ラジオ星通信

正月の同窓会で,くだんの漢文の先生の訃報を聞いた.いつも真面目に同窓会行事に参加していないため全く知らなかったのであるが,去年の七夕の日,つまり僕がオランダに居た頃に亡くなられたとのことである.いくら電子メールが通信にかかる時間を短くしても社会的な距離までも都合よく埋めてくれやしない.これはいつかの日本の通信事情とは全く逆の話で,電子メールはラストワンマイルを高速化しているに過ぎず,そのバックボーンには速度差の大きな社会的通信の世界が広がっている.何を言っているんだろう.ともかく,そういう遅れてくる訃報がこのところ何件もあった.訃報が全く行き渡らない話としては「百鬼夜行抄」を思い出すが,僕も妖怪みたいにぶらぶら好き勝手やってるから肝心の話が届かないのかもしれない.

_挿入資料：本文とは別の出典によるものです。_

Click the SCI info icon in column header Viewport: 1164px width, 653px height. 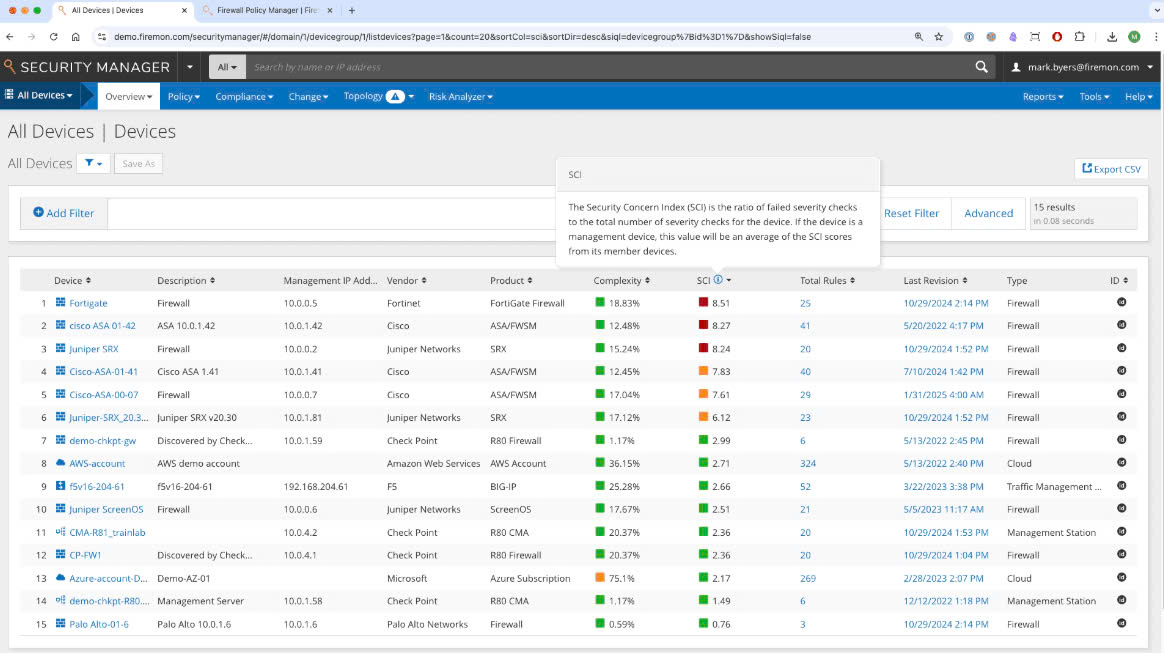point(718,281)
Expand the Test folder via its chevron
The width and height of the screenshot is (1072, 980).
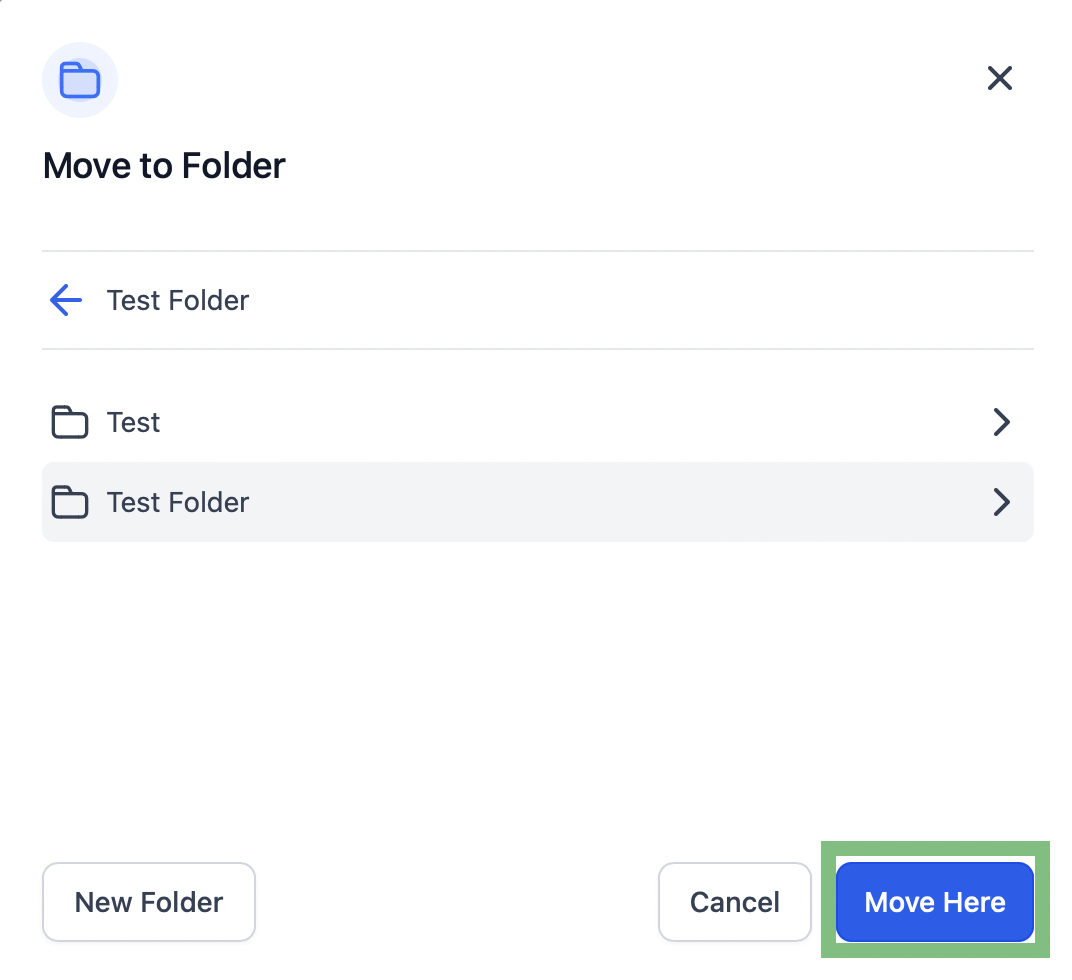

これは,僕がまだころころとした少年だった時分の話である.体育祭のときに紅色のシャツを着ることになって,僕はなんだかそれが可愛くて嬉しくて体育祭が終わって用具を片付ける間もずっと着たままで運動場を走り回っていた.先生に声を掛けられたのはそんな夕暮れ時のことである.「可愛い女の子がいると思ったら,おまえか」と例のよく伸びる綺麗な声で仰るのである.この上なく美しく枯れた老紳士からそんな風に言われたから,僕ははにかんで,そのまま走っていった.教室に帰ったら仲良くしている男の子に「いつまで着てんねん」と怒られた.だけど,あの時ほどひ弱でどんくさい僕が自分の身体というものを誇らしく思ったことはなかった.先生は僕のことを「狼の群れの中に羊が一匹」とも仰った.判ってくれているのだ,と足りない頭ながらに思った.そんな老成したエロスに僕はずいぶん支えられた.一番と言って良いほど怖い先生でもあった.そして,どんな腕白でも素直に話を聞く気になるような信頼できる先生だった.

男子校でよく見かけられる類の風景ではある.どこまで事実だったかも曖昧である.僕はこういう物語的な文章しかかけないので申し訳ないのだけど,それでも精一杯書くと,上のような話もご存命中にしたかった,もう一人の美しい人について.人形の魂がどこから来てどこへ行くのかはよく判らないが,少なくとも人間は死者の行く道を案内してやるわけにはゆかないので,そういうものに託してみるしかない.「からくりからくさ」のりかさんがお友達の人間を浄土送りするのだとすれば,かの人と会話し愛されたキャラクターたちも浄土送りするものだと,僕は祈ってやみません.